La hermana de la víctima agradeció el apoyo de los repartidores, y aseguró que la protesta es “por todos los pibes, por Franco, por Miguel que trabajaba para Glovo y murió en Avellaneda, y porque mañana puede ser cualquiera de los que están acá. El tema de la precarización laboral nos afecta a todos y es importante que nos unamos en la lucha”.

La solidaridad con los amigos y familiares de Franco se hizo sentir también en la calle y desde los balcones, donde los vecinos de la zona salieron a aplaudir para sumarse al reclamo de justicia.

La creciente demanda laboral de los trabajadores de reparto durante la cuarentena, lejos de mejorar sus condiciones de trabajo, dio lugar a una mayor precarización y explotación.
Los repartidores de las apps como Uber Eats, Glovo, Rappi y Pedidos Ya cobran entre 50 y 70 pesos por pedido, por lo que necesitan trabajar hasta 12 horas diarias unos seis días a la semana para alcanzar un salario promedio. Son obligados a hacer entregas rápidas con sus motos y bicis para que evitar descuentos, y a estar pendientes de sus teléfonos para responder en menos de tres minutos para que no les saquen el pedido. Todo este régimen incita a violar las leyes viales y poner en riesgo la integridad física de los trabajadores, que no cuentan siquiera con ART.

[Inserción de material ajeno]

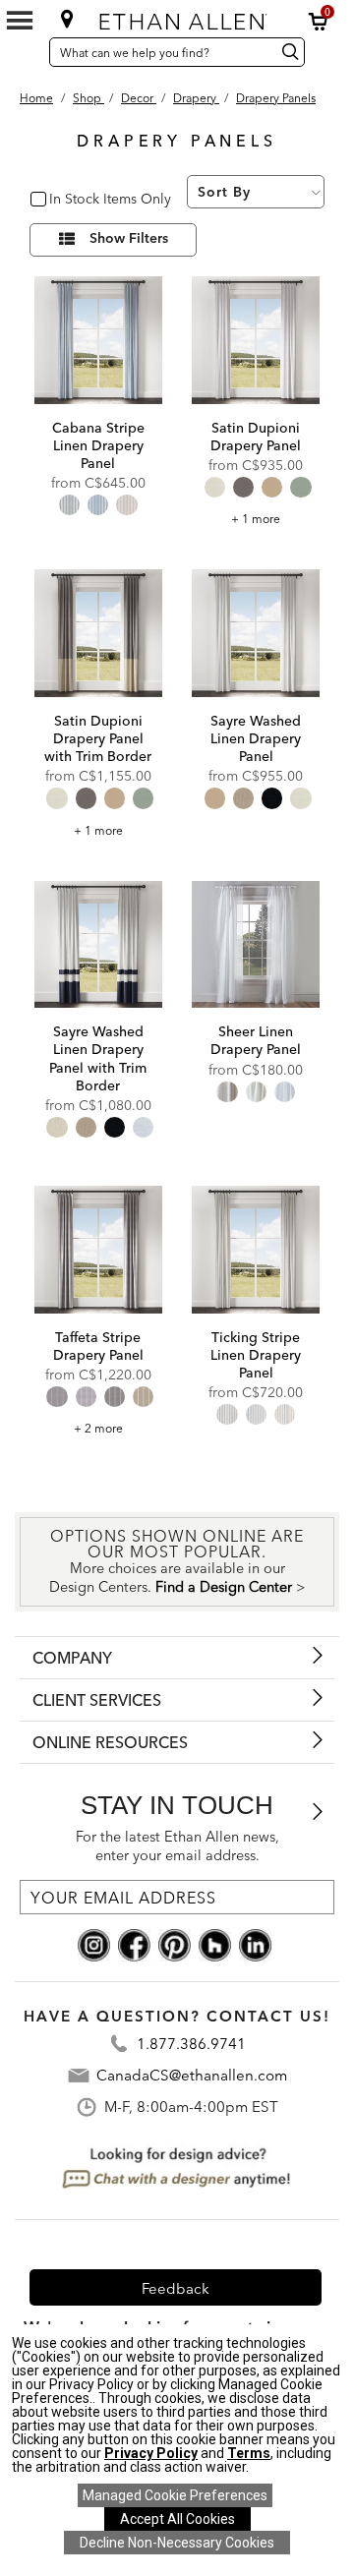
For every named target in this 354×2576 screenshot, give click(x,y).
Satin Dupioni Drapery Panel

Al mismo tiempo, el riesgo de contagio de Covid-19 es muy alto porque ninguna empresa pone a disposición de sus empleados elementos de protección como barbijos o de higiene como alcohol en gel. Son los trabajadores los que deben comprarlos de su bolsillo.

Durante la cuarentena se ha multiplicado también el hostigamiento por parte de la policía, los robos en zonas liberadas, y se suma ahora el cobro de una comisión por las propinas.
Esta es la situación  de extrema precarización. Lo mismo vale para la plataforma “compra en casa” que lanzó el municipio de Quilmes, que tampoco tiene ningún protocolo de seguridad para las entregas, que en mucho casos son realizadas mediante las app de reparto.

La necesidad de organizarse y luchar por las reivindicaciones de los repartidores se ha vuelto una cuestión de vida o muerte. Luego de las dos jornadas de paros con una importante adhesión y caravanas en todo el país, los trabajadores de reparto lograron que el Ministerio de Trabajo los reciba y abra un expediente con sus reclamos. Sin embargo, al día de la fecha no han tenido respuesta. Por eso la asamblea nacional de repartidores ha resuelto otro paro y movilización para el día 29 de mayo.

Más que nunca es necesario continuar con un plan de acción y organización por todas las reivindicaciones: por un aumento del 100% en el pago por pedido a cargo de las empresas, por elementos de seguridad e higiene, por cobertura de ART para todos los trabajadores de reparto.

Justicia por Franco y por todos los compañeros fallecidos.